Images of transgender and transsexual identity on display

By Kristin Wright
Daily Staff Reporter

Transsexuality and transgender identity across different cultures are being recognized on campus through a photo exhibit that displays images and explanations of these taboo lifestyles.

"Crossing Over: Images of Transgender Performance Across Cultures" is on display through Dec. 19, in the Art Lounge of the Michigan Union.

The images are the result of two years of field work done by anthropology Prof. Sarah Caldwell and graduate student Brian Mooney.

"The point is that (transsexuality and transgender identity) are really different in different contexts," Caldwell said. "Before you go in, concepts have to be totally dropped."
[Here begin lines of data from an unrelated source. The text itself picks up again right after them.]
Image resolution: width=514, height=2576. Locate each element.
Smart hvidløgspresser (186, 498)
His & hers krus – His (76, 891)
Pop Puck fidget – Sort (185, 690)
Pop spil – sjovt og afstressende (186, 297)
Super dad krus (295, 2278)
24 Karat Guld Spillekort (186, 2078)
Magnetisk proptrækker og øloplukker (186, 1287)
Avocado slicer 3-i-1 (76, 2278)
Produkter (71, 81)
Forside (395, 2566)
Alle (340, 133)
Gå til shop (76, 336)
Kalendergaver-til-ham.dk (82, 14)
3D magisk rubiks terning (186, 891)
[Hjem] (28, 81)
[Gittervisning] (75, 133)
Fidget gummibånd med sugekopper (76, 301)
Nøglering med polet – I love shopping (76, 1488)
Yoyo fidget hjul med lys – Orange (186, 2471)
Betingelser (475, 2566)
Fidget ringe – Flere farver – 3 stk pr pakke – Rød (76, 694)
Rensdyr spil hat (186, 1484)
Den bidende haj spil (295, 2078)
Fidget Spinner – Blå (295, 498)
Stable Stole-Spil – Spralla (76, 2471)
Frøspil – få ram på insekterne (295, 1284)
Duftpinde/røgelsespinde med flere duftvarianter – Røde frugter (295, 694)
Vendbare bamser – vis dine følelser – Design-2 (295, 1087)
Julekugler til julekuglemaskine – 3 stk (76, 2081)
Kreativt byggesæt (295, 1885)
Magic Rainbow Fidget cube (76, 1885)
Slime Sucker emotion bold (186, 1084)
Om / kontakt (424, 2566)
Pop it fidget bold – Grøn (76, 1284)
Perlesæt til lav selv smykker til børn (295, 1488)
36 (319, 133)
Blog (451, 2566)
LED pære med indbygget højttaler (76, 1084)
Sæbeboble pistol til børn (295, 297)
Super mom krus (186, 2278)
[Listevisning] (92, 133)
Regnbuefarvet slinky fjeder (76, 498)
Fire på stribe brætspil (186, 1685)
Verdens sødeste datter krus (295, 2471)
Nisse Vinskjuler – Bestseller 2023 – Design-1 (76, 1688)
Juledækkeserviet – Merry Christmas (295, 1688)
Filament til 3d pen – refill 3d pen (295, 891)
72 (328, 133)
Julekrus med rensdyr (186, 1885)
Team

The brightly colored photographs focus on themes of transsexuality and transgender identity at the Bhujariya Festival in India, and its parallels to similar themes at Greenwich Village's Halloween Parade.


DANIEL CASTLE/Daily
A viewer looks at photographs in the Crossing Over: Images of Transgender Performance Across Cultures display in the Art Lounge of the Michigan Union yesterday.
"It's a third identity. I was trying to show how difference isn't just between East and West," Caldwell said. "Around the idea of gender, there can be differences within culture."

The festive photographs of India's kinnar, people who identify themselves as neither male nor female, show the spirit of togetherness that exists between members of this outcast culture.

"I thought that the display was going to be a display of no meaning and just transexuals," said Eric Ford, an LSA sophomore, who was looking at the exhibit earlier this week. "But it turns out that the display had a cultural significance."

Beautiful men smile brightly to the camera as they are dressed in the shocking greens, yellows and pinks of traditional Indian dress. The faces of the kinnar are decorated with multi-colored eyelids and artificial moles. The Bhujariya festival's atmosphere is one of happiness and pride.

Renoir Gaither, a University librarian, said the exhibit depicts a celebration of culture in the face of opposition.

"In India, it's made a celebration point. The idea of cross dressing is sort of celebrated, and that goes across different cultures," Gaither said, referring to the Greenwich Village celebrations.

In the Greenwich Village display, men mask as cross dressing entertainer RuPaul in big blonde wigs and heavy make-up.

At both the Bhujariya festival and the Halloween Parade, it is common to see individuals cross dress as famous film stars such as Marilyn Monroe and Elizabeth Taylor.

"Crossing Over: Images of Transgender Performance Across Cultures" is a part of the current LSA theme semester.

"Because of the gender, bodies and borders theme, I thought this would be an appropriate thing to do," Caldwell said.